“And I will pour out on the house of David and the inhabitants of Jerusalem a spirit of grace and supplication. They will look on me, the one they have pierced, and they will mourn for him as one mourns for an only child, and grieve bitterly for him as one grieves for a firstborn son.” Zechariah 12:10
Almost five hundred years before our Good Friday, Zechariah prophesied of the glory awaiting the people of God. This glory, though, was not an idyllic victory, but one of grace, borne from sorrow. Nowhere else does sorrow and grace so poignantly meet than the cross.

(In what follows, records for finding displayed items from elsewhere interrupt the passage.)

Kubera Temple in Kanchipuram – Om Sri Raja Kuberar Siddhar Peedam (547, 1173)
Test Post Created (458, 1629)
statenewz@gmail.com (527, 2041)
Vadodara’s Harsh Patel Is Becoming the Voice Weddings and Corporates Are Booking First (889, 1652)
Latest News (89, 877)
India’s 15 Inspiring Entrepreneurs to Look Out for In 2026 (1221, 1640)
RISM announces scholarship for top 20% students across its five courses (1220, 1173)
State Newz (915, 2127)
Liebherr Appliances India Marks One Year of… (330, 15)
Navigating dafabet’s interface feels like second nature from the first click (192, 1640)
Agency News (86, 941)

This Lenten season, I am drawn to the witnesses: the grieving women looking on at Jesus’ crucifixion with their hearts breaking, mourning and wailing for him as recounted by Luke. The Gospels of Luke and Matthew also tell us that these many women—some of them healed of diseases and evil spirits—had followed Jesus from Galilee and had cared for his needs through their own financial resources. Jesus was unlike any other prophet, teacher or son, they had ever known. Instead of keeping his distance or viewing them as a danger, Jesus honored and dared to engage with women—intellectually, spiritually, emotionally, and even alone—as we learn in John’s account of the Samaritan woman.

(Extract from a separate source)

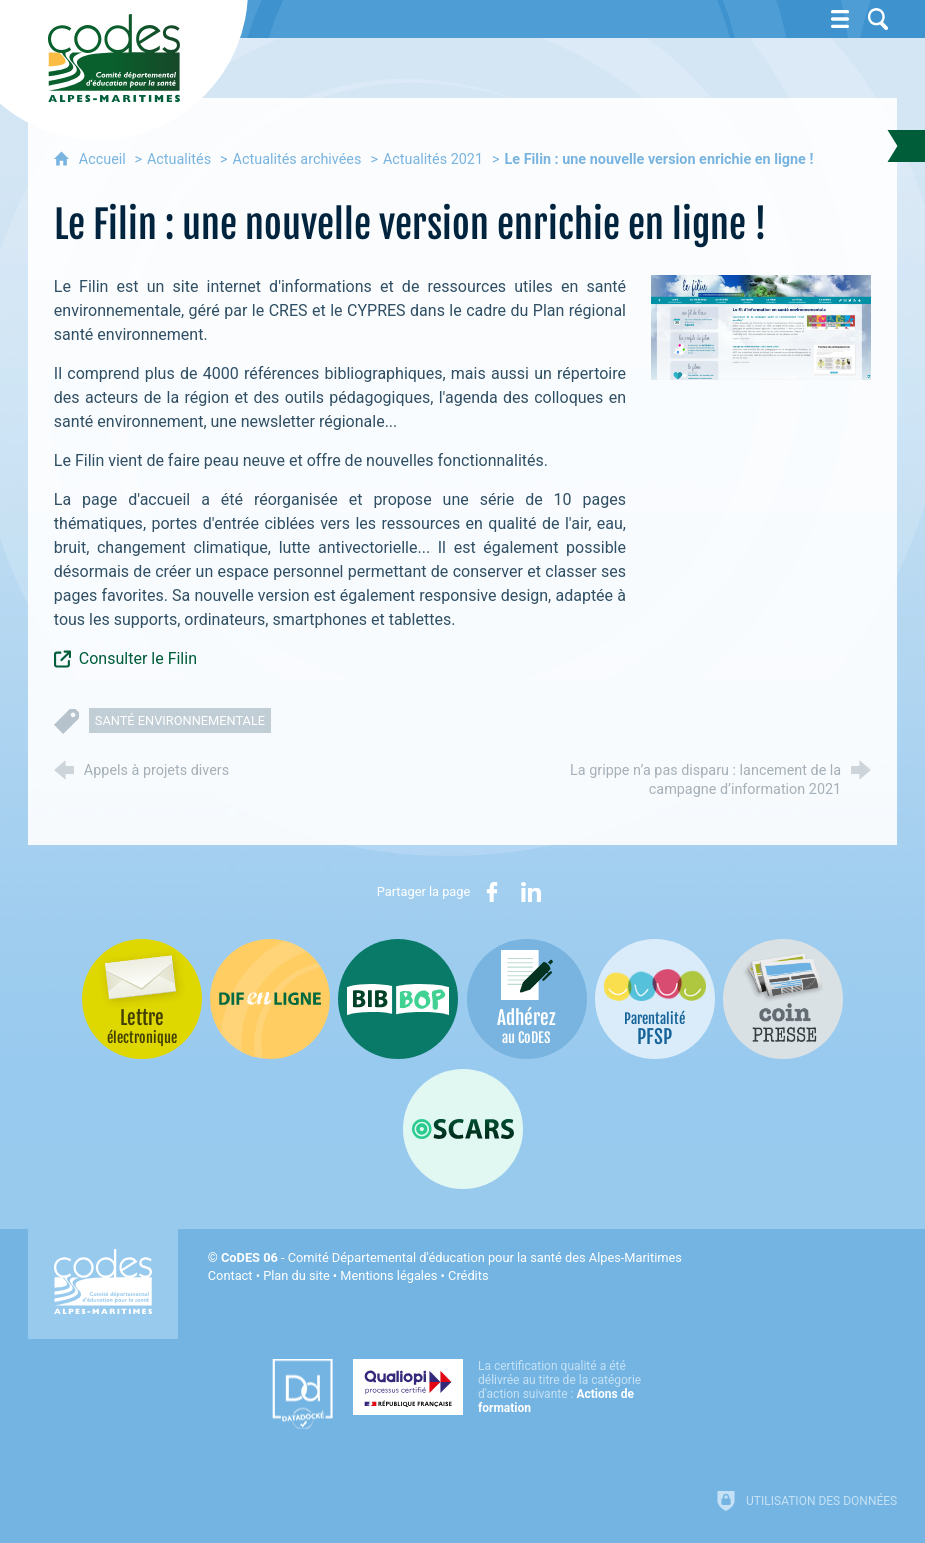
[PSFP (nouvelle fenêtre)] (655, 999)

At his crucifixion, Jesus was true to character: Luke tell us that Jesus acknowledged the women’s presence, validated their grief, and ensured that his mother was not abandoned by asking John to take her in his home as his own mother. Even as Jesus carries the cosmic work of atonement to its completion through his obedience to death, he lovingly acknowledges the women’s grief. Indeed, they too, shared in his sufferings, and in so doing, played a part in the grand drama as foretold by the prophets of old.
And I am welcomed in through this same spirit of grace and supplication. Poor and needy though I be, helpless to lift the curse of death and wickedness that covers this world, I mourn, holding out for the miracle of grace and clinging to hope with all my strength as I await the full consummation of Resurrection.